■ Exercise instructions ■
Below are records. Count every line containing the word "agent" and give the number alone.

(Saved entries)
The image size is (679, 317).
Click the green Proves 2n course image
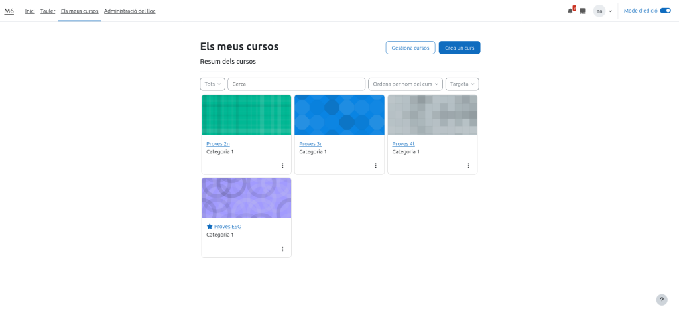[x=246, y=115]
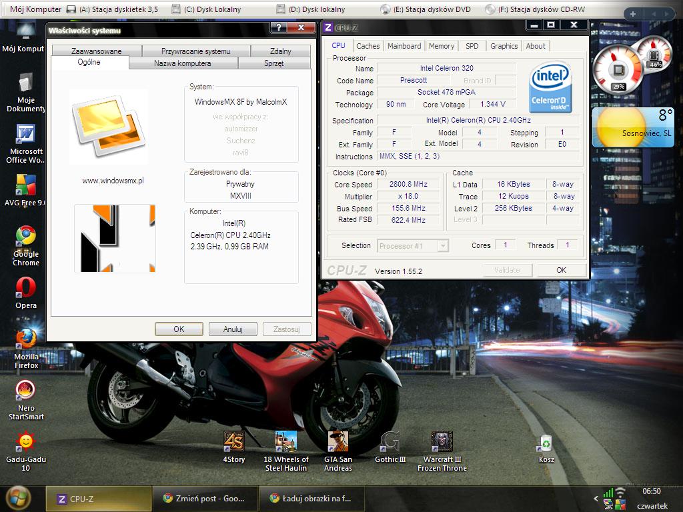
Task: Launch Warcraft III Frozen Throne icon
Action: (x=442, y=442)
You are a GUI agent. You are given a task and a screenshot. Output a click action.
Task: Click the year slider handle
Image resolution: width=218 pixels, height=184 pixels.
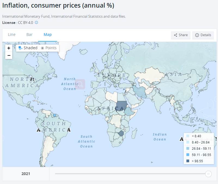(208, 174)
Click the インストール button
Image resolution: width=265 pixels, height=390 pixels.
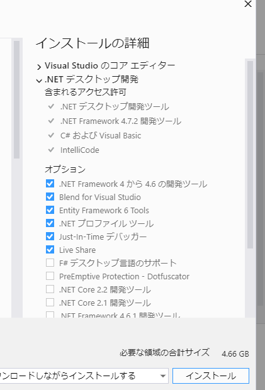211,376
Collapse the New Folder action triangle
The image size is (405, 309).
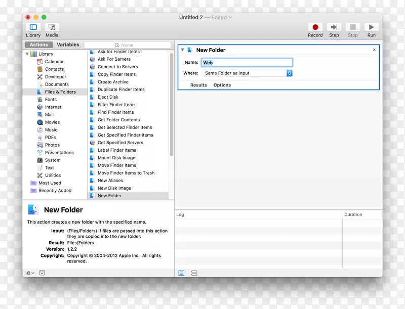[x=182, y=50]
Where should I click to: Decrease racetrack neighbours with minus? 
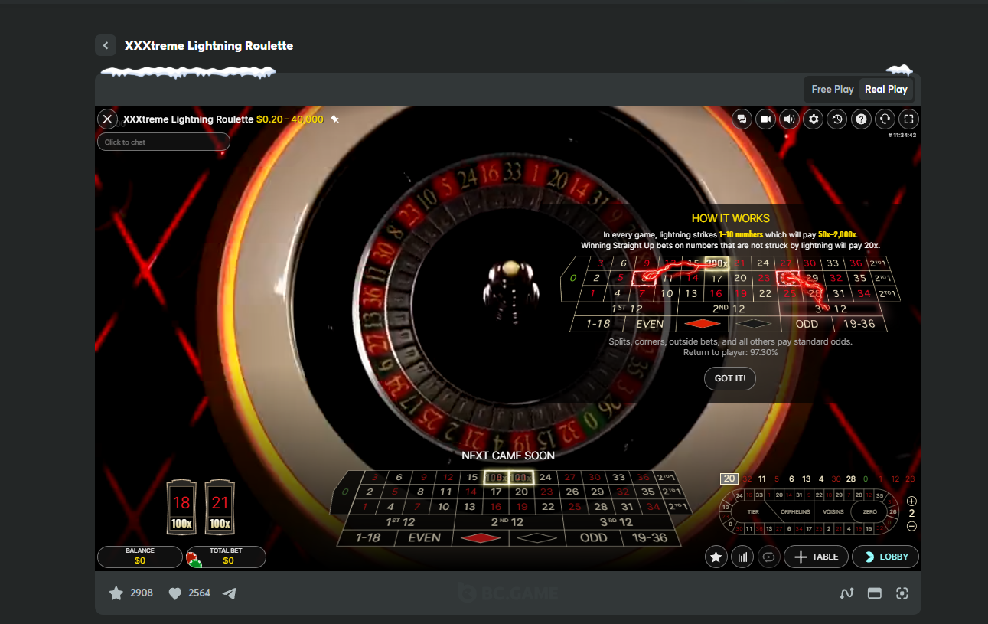point(911,526)
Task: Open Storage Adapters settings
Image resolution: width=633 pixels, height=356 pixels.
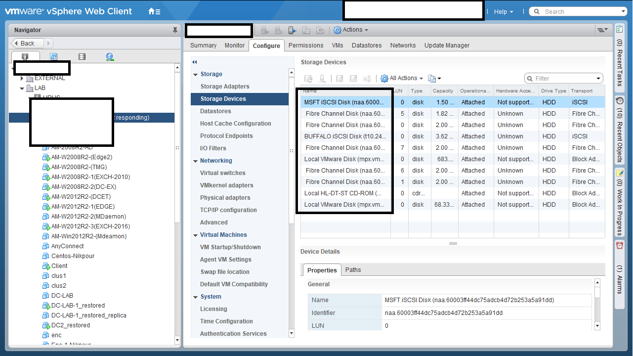Action: coord(224,87)

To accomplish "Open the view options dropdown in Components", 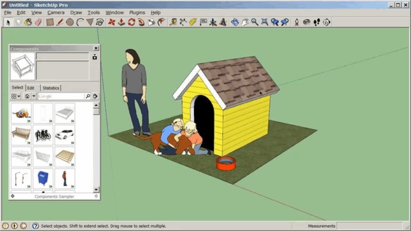I will pyautogui.click(x=16, y=96).
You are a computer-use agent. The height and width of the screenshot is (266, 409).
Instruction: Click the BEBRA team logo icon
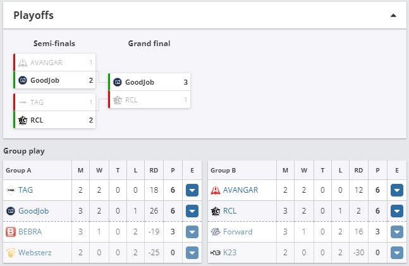[x=11, y=232]
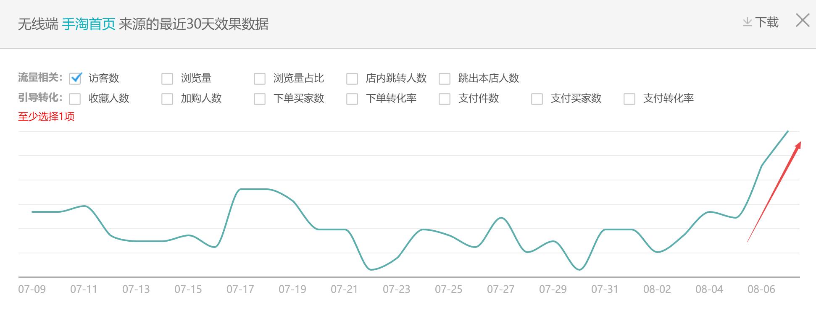Close the 30-day data dialog
The width and height of the screenshot is (816, 313).
(803, 21)
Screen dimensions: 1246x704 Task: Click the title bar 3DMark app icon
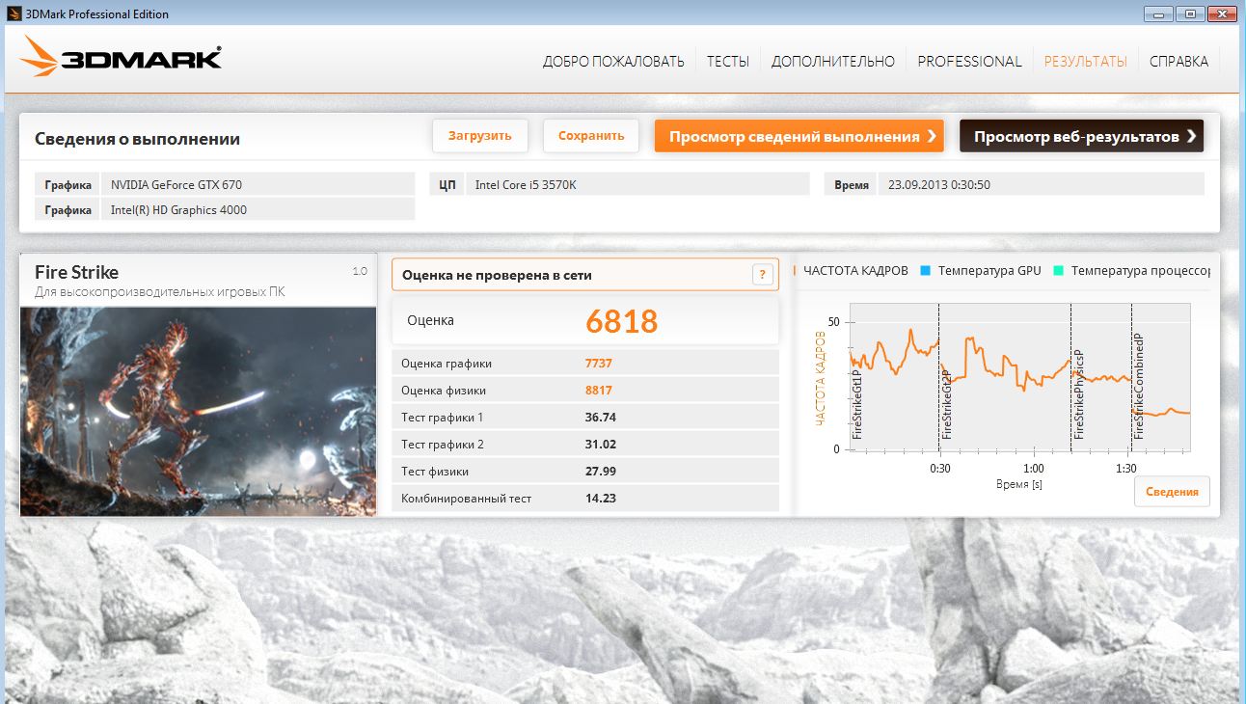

■ Answer to this problem ■
2